ЭПИЛОГ СКАТИЛАСЬ ЗВЕЗДА С ПЕЧАЛЬНОГО АРМЯНСКОГО НЕБОСВОДА…

Может, наша вина лишь в том, что перед нашими глазами — дни, грядущие для армянской нации через сто лет…

Микаэл Налбандян

Микаэл изменился до неузнаваемости. Он похудел так, что остались «лишь кожа да кости». И прежней живости не осталось. «Сердца всех друзей и знакомых горестно сжимались при виде той тени, что осталась от некогда огневого и бодрого сына нации», — вспомнит потом Очевидец.

Главной заботой его близких было сейчас ходатайствовать о замене сибирской ссылки ссылкой в какой-нибудь более теплый край. А сам Микаэл, вновь поселившийся в доме Хафафяна, в кратких промежутках между приступами болезни делал последние распоряжения по самым неотложным своим делам.

Их было немного…

Нужно получить обратно конфискованные во время ареста письма, географические карты, бумаги, фотографии… Однако министр юстиции ответил отказом на эту его просьбу.

Надо еще сообщить подписчикам, что «идея издать по возможности более точную и достоверную карту родины отныне должна считаться неосуществимой». Микаэл отправил в «Мегу Айастаии» объявление, в котором просил подписчиков получить обратно задаток за карты «у господ, продававших подписные билеты».

Далее он написал брату Серовбэ краткое письмо: «Послал маме свой портрет, сразу же вели сделать в Ростове портрет мамы и непременно вышли мне. Обязательно напишу оттуда, куда должен ехать, но пока на несколько дней останусь здесь. Всем нашим родным большие приветы. Писать больше нечего, да и времени очень мало».

Местом, «куда он должен был ехать», назначили ему Вятскую губернию. Однако после того как Сергей Боткин, студенческий друг Налбандяна, а ныне знаменитый врач, представил генерал-губернатору Петербурга князю Суворову медицинское заключение о крайне тяжелом состоянии ссыльного, Вятку удалось заменить.
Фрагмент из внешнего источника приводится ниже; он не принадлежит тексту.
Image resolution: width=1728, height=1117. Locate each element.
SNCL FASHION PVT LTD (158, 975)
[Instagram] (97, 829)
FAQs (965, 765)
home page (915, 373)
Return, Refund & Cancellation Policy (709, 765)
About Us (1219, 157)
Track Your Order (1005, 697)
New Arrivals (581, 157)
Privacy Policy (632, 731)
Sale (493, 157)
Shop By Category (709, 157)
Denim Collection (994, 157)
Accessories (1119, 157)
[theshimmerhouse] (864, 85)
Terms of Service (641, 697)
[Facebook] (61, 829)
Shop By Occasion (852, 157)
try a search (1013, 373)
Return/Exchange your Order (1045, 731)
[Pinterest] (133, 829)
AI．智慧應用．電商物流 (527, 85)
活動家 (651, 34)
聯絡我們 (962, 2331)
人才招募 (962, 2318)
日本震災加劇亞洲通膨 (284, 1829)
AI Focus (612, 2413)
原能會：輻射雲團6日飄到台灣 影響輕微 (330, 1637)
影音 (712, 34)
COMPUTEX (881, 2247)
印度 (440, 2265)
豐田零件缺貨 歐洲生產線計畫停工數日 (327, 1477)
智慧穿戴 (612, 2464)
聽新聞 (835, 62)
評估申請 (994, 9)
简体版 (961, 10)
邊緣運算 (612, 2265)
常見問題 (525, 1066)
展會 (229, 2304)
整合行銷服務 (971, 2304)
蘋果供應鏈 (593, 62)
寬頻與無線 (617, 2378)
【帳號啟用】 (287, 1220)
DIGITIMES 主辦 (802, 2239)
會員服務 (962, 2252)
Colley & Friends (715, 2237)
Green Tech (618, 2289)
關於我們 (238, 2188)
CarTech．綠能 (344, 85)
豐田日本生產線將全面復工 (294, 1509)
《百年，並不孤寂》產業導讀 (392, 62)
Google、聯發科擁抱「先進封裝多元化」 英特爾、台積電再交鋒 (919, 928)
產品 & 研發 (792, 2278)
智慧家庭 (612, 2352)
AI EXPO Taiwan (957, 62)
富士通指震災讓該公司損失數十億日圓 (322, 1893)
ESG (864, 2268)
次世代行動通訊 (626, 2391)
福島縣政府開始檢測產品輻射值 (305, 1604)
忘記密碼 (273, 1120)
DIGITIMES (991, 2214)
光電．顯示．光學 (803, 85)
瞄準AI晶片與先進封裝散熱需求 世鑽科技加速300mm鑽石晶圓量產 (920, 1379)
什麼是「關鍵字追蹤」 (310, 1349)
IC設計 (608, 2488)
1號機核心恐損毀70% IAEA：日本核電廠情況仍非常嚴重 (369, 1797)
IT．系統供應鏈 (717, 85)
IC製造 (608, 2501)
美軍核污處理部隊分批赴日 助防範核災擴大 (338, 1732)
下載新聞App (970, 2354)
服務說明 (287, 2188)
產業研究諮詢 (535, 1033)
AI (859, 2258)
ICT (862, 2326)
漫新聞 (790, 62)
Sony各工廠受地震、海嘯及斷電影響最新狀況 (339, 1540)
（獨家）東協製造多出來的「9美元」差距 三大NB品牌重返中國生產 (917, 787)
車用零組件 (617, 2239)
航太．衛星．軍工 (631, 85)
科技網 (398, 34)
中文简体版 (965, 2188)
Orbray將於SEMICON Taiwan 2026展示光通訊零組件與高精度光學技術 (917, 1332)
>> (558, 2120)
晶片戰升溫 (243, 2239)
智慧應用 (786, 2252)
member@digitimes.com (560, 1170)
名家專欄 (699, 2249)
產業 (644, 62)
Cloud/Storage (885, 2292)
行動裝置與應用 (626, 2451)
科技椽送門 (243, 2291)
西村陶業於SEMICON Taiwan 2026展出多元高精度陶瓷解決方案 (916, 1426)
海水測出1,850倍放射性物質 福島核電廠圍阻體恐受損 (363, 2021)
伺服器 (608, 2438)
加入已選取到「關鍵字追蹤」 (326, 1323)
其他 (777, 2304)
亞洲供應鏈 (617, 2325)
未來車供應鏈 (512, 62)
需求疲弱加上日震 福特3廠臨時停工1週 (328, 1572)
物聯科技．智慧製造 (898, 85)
В письме от 1 ноября 1865 года министр внутренних дел сообщил шефу жандармов князю Долгорукову:

«Статс-секретарь Валуев во внимание к болезненному состоянию Налбандяна, который, по удостоверению профессора Боткина, находится в крайнем положении, угрожающем перейти в чахотку, полагает: выслать Налбандяна в один из южных городов Саратовской губернии».

Одним из этих «южных городов» оказался Камышин…


Прибыв в Камышин «скорее мертвым, чем живым», Микаэл постарался первым делом найти себе комнату и сразу лечь в постель… Только через несколько дней ему удалось с помощью хины превозмочь лихорадку и встать.

Город был печальным и словно бы вымершим. Хозяин дома, однако, обнадежил, что летом жизнь несколько оживляется, так как с пароходами, идущими вверх и вниз по Волге, в городе появляются новые люди — все интереснее…

Но до лета еще далеко. Микаэл надеялся протянуть хотя бы до весны…

Весной же, в середине апреля, Налбандян решил подлечиться у врача Найденова, который, как говаривали, лечил больных кумысом «в лесной долине, где много источников».

«Там я останусь до конца сентября, — писал Микаэл родным. — Как бы там ни было, а от меня писем не требуйте: знает бог, нет у меня ни сил, ни здоровья… Когда пишу эти строки, боль в груди и спине душит меня.

…Один бог знает, доживу ли я до 1 мая, и не только я так думаю. Об этом мне откровенно сказал лучший из здешних врачей Виноградов, и я со дня на день приближаюсь к могиле. Пот, кашель и мокроты стали нескончаемыми… Врач велит мне сохранять душевное спокойствие, но…»

Получив это письмо, брат Казарос немедленно выехал в Камышин.

29 марта он был уже рядом с Микаэлом, но, увы, ничем не мог помочь день ото дня и час от часу угасавшему брату…


За несколько дней до освобождения Налбандяна из крепости к нему вместе с Казаросом явился и некий молодой человек.

Сначала Микаэл был в недоумении, но уже в следующий миг, узнав в нем своего бывшего ученика, обнял его и зарыдал. Потом, когда волнение немного улеглось, Микаэл удивленно воскликнул:

— Ты?! Как же это случилось, что ты пришел навестить меня?

И действительно, бывший ученик, переметнувшийся на сторону его врагов, не должен был навещать Налбандяна… Ведь об узнике равелина все они упоминали не иначе как со злорадством и ненавистью. И все-таки бывший ученик пришел — пришел, даже зная, что Налбандяну он несимпатичен.

Он пришел получить ответ на свой вопрос — ответ, который мог дать только Микаэл Налбандян.

— Я пришел спросить, что означает мыслить по-армянски, о чем вы постоянно напоминали нам на уроках…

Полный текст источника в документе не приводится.